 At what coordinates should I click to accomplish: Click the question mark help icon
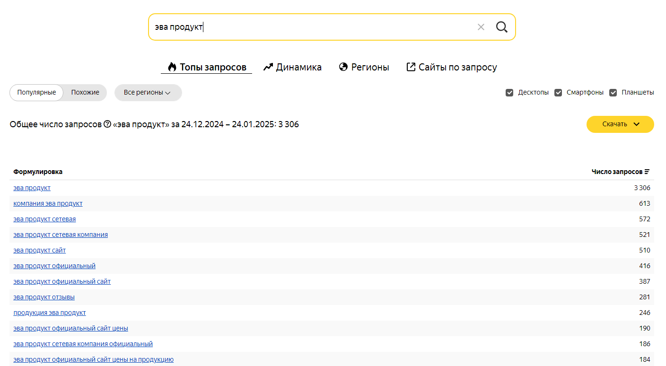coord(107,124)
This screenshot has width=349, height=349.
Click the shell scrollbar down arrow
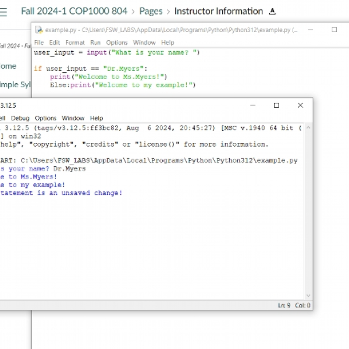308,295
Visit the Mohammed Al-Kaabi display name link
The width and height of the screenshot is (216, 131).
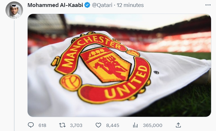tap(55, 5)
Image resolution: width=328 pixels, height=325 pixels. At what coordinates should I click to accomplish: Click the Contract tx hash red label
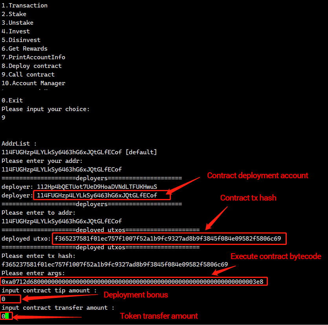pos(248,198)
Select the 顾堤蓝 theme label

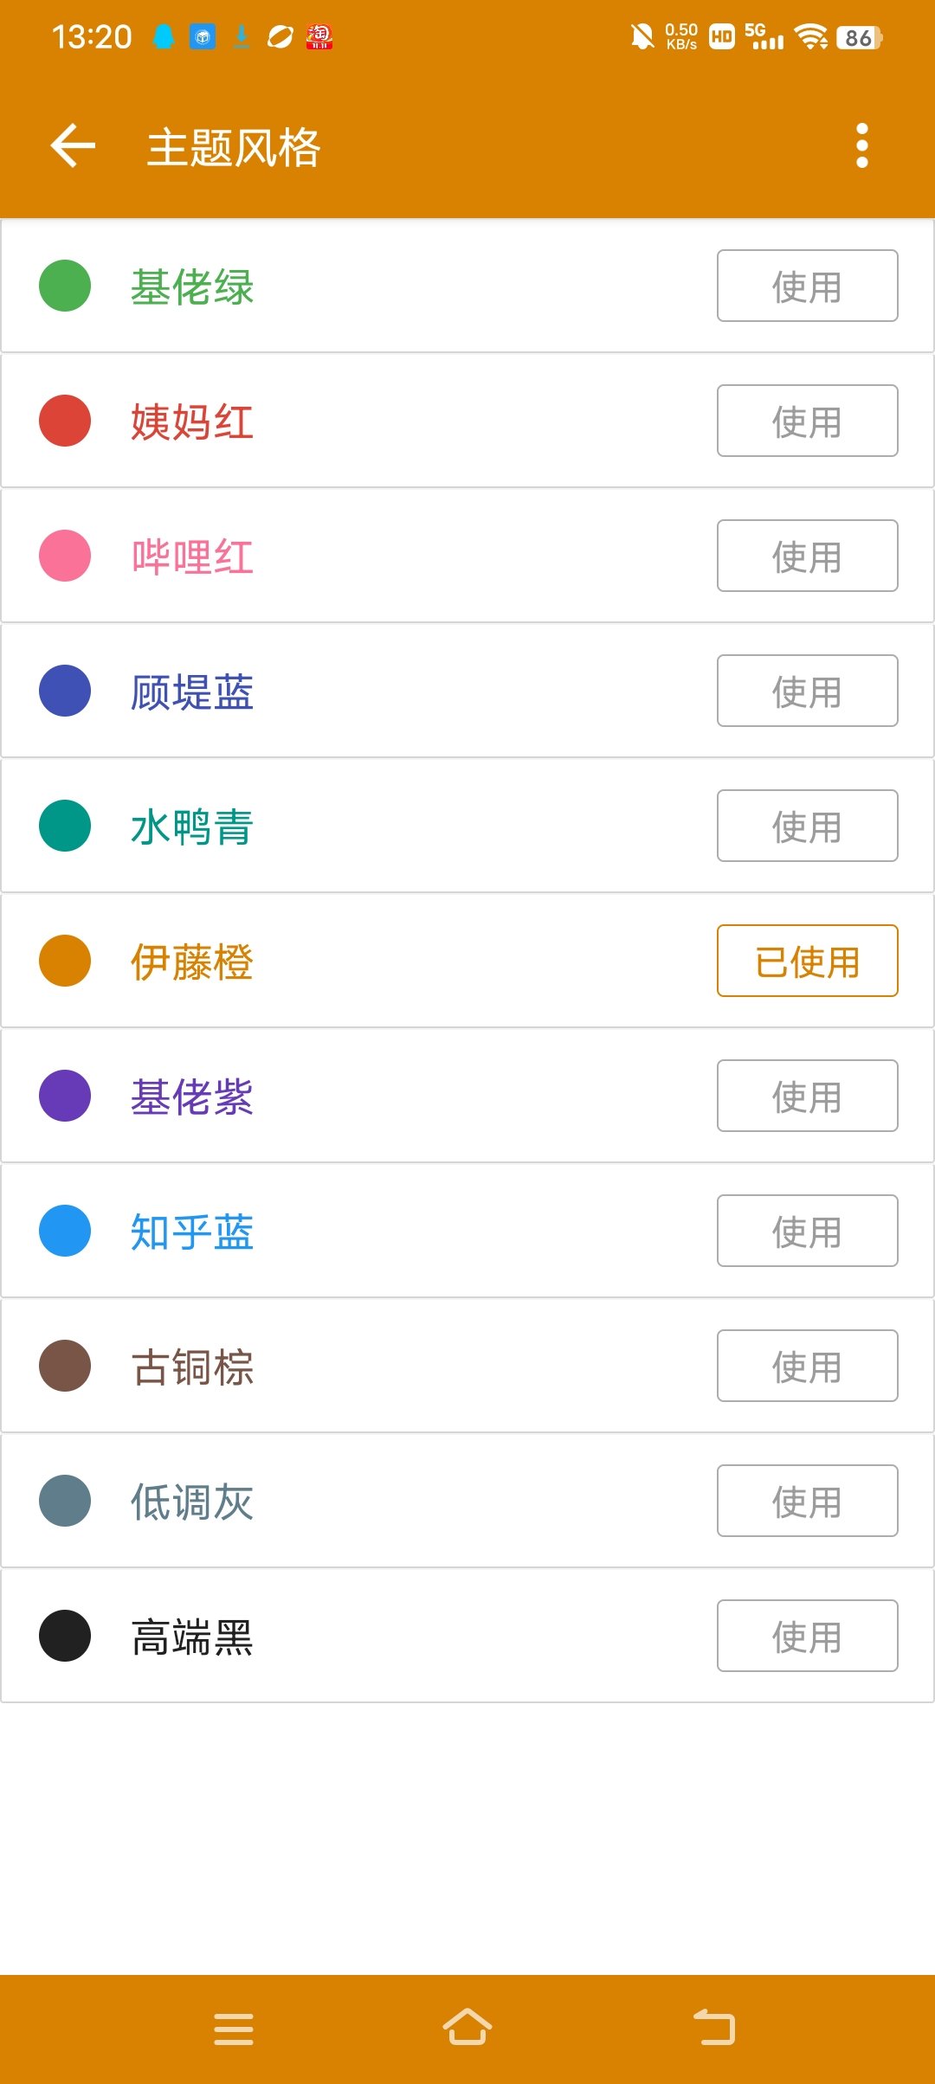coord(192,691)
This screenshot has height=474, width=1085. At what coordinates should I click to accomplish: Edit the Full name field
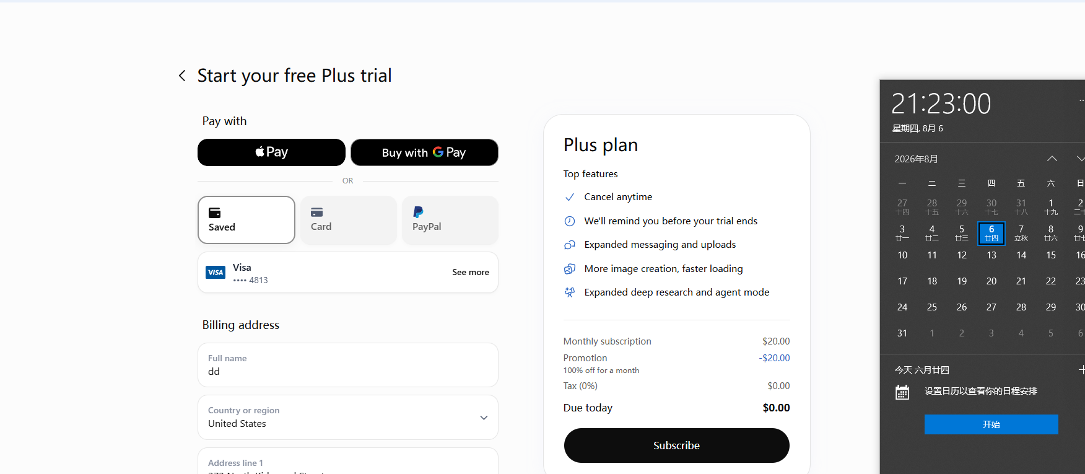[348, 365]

▶ TASK REQUIREMENTS
Only the lines from the one with "This screenshot has width=349, height=349." through the last line of the listing belong in your answer; copy them exactly and skip the pictures.

▶ RESPONSE BOX
This screenshot has width=349, height=349.
Click the shell scrollbar down arrow
308,295
Visit the Mohammed Al-Kaabi display name link
The width and height of the screenshot is (216, 131).
tap(55, 5)
Image resolution: width=328 pixels, height=325 pixels. At what coordinates should I click to accomplish: Click the Contract tx hash red label
pos(248,198)
Select the 顾堤蓝 theme label

coord(192,691)
This screenshot has height=474, width=1085. At what coordinates should I click to accomplish: Edit the Full name field
[348, 365]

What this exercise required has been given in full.